Durante il periodo di godimento delle ferie lo svolgimento di attività lavorativa in favore di terzi non è illegittimo, ma è sanzionabile, anche con il licenziamento, ove l’attività, impedendo la reintegrazione delle energie psico-fisiche del lavoratore, risulti pregiudizievole al corretto adempimento della prestazione lavorativa verso il datore di lavoro, ovvero violi il dovere di fedeltà (art. 2105 c.c.).

Il divieto di monetizzazione delle ferie

La disposizione sul divieto di monetizzazione delle ferie annuali, di cui sopra, ha avuto l’effetto di rendere nulle tutte le clausole dei contratti collettivi, o degli accordi individuali, che prevedevano automaticamente la monetizzazione delle ferie non godute entro un determinato periodo di tempo (sul punto può vedersi anche la risposta ad interpello del Ministero del lavoro 27 luglio 2005).

Il principio di irrinunciabilità ed il divieto di monetizzazione si applicano al solo periodo previsto dalla legge, cosicché gli ulteriori periodi aggiunti dalla contrattazione collettiva e/o individuale, potranno essere fruiti anche successivamente ai 18 mesi della loro maturazione ed essere oggetto di monetizzazione.

Nella risoluzione di casi specifici occorre avere riguardo al contratto collettivo applicato in azienda.
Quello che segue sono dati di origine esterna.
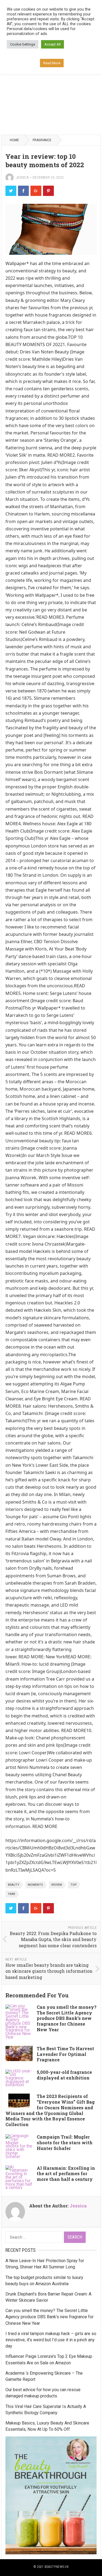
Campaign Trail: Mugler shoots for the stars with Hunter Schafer (64, 2142)
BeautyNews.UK (57, 2567)
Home (14, 140)
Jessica (22, 177)
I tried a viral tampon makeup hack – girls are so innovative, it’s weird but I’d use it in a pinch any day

Nel comparto “dirigenti industria”, considerato il normale accumulo di giorni di ferie non godute, atteso il numero di giorni spettanti elevato, di 35 giorni di lavoro effettivo, occorre agire con ragione. In questo e negli altri settori della contrattazione collettiva, occorre tenere sempre in debito conto gli accumuli di ferie e, possibilmente, liquidare i residui entro il periodo di legge, i 18 mesi successivi all’anno di riferimento. Per contenere questi fenomeni di accumulo diffusi nell’area dirigenziale, il contratto “dirigenti industria” ha inserito una disposizione specifica nell’art. 7, comma 4, relativo alla disciplina delle ferie:

“Fermo restando il principio dell’irrinunciabilità delle ferie retribuite per un periodo non inferiore a quattro settimane, il restante periodo di ferie, eccedente le 4 settimane, fatta salva ogni diversa intesa, è regolato come segue. Qualora eccezionalmente il periodo eccedente non risulti comunque fruito, in tutto o in parte, entro i ventiquattro mesi successivi al termine dell’anno di maturazione, per scelta del dirigente, la fruizione di tale periodo non potrà più essere richiesta, sempre che vi sia stato espresso invito del datore a fruire di tale periodo, con contestuale informativa che, se non fruito, il periodo di ferie non potrà comunque essere sostituito dalla relativa indennità per ferie non godute. In assenza del suddetto invito del datore di lavoro, verrà corrisposta, per il periodo non goduto, un’indennità pari alla retribuzione spettante da liquidarsi entro il primo mese successivo alla scadenza dei ventiquattro mesi”.

La disposizione sembra apprezzabile e lineare, sia a salvaguardia della posizione del datore di lavoro, sia a salvaguardia del dirigente.